Affiliates in banking – Confidentiality does not automatically extend to bank affiliates unless expressly allowed.
International data regimes – EU’s Data Protection Directive imposes stricter consent and purpose‑limitation rules than U.S. HIPAA; cross‑border disclosures must satisfy the stricter regime.
📍 When to Use Which
Choose confidentiality analysis → start with the general duty; if a conflict arises, test the exception list (harm, financial injury, crime/fraud).
When evaluating a medical disclosure → apply HIPAA first; if a state mandatory‑reporting law applies, it overrides HIPAA’s privacy restriction.
In psychology cases → use the ETHIC model to decide whether the “duty to warn/protect” exception applies.
Banking queries → assume secrecy unless the information is being shared with an affiliate or a legal subpoena is presented.
👀 Patterns to Recognize
“Threat + Professional Service” – client threatens harm while using the professional’s services → likely an exception.
“Public‑health trigger language” – mentions of STDs, under‑age abortions, or gunshot wounds → expect mandatory reporting.

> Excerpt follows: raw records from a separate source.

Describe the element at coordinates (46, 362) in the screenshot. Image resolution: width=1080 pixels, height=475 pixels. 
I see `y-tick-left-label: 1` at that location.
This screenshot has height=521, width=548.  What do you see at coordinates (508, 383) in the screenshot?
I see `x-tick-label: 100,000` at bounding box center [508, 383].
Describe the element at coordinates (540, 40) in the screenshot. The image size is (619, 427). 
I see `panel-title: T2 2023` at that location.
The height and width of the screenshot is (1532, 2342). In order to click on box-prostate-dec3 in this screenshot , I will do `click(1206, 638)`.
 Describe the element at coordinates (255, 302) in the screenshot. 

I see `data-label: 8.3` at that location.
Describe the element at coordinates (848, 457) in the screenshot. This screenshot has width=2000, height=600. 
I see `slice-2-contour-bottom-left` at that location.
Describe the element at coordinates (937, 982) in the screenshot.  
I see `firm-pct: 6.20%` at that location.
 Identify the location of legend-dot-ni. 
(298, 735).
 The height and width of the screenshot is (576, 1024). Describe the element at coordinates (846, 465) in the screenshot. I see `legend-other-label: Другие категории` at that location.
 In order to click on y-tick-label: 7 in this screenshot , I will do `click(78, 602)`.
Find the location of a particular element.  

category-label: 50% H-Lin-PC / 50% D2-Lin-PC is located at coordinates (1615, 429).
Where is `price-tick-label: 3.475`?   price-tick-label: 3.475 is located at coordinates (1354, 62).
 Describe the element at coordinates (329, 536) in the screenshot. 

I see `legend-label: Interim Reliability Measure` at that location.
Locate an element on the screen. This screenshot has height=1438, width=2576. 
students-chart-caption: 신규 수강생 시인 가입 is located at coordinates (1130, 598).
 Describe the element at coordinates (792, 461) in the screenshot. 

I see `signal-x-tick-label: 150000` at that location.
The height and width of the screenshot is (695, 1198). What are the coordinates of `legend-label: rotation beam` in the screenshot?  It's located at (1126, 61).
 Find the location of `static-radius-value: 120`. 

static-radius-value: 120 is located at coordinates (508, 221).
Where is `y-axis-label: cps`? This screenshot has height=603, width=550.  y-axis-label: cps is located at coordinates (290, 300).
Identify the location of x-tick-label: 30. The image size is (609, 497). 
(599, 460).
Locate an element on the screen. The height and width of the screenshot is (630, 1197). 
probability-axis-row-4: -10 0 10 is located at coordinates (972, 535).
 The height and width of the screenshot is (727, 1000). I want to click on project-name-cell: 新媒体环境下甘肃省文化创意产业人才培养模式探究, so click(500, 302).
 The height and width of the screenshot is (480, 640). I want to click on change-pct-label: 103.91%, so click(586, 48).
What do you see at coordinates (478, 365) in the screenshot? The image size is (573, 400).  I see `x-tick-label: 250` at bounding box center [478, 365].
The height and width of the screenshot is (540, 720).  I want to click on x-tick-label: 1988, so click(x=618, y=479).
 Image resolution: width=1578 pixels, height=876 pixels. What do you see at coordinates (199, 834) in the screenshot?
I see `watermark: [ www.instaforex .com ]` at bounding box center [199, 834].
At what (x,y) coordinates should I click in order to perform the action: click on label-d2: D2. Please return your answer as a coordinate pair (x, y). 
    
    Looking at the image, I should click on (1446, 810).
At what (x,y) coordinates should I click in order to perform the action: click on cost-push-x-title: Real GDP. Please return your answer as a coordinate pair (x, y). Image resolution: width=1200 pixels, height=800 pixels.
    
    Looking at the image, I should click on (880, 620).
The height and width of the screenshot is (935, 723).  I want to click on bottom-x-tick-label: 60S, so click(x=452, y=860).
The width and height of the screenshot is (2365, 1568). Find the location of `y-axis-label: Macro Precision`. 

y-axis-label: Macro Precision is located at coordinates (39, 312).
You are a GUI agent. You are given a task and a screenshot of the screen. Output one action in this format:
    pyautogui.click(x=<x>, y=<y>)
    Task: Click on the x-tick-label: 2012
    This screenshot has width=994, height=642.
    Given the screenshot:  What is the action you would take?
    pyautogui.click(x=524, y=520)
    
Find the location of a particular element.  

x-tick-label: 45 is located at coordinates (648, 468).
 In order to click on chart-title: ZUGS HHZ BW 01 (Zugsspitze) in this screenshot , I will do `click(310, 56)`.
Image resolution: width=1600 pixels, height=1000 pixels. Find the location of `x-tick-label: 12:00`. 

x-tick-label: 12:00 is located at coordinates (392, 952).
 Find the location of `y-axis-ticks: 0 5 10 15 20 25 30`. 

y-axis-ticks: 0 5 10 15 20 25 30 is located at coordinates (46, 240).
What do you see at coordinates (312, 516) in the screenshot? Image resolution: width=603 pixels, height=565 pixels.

“Trade secret language” – references to proprietary formulas or competitive advantage → commercial confidentiality claim likely.
🗂️ Exam Traps
Distractor: “All criminal confessions must be reported.” – Wrong; only future threats, not past crimes, trigger disclosure.
Distractor: “Attorney‑client privilege protects financial records.” – Incorrect; privilege covers communications, not underlying data.
Distractor: “HIPAA always trumps state law.” – False; state mandatory‑reporting statutes can require disclosure despite HIPAA.
Distractor: “Banking secrecy is absolute.” – Misleading; does not cover disclosures to affiliates or when required by law.
Distractor: “The ETHIC model is only for psychologists.” – Partially true; it is a psychology‑specific decision‑making tool, not a universal rule for all professions.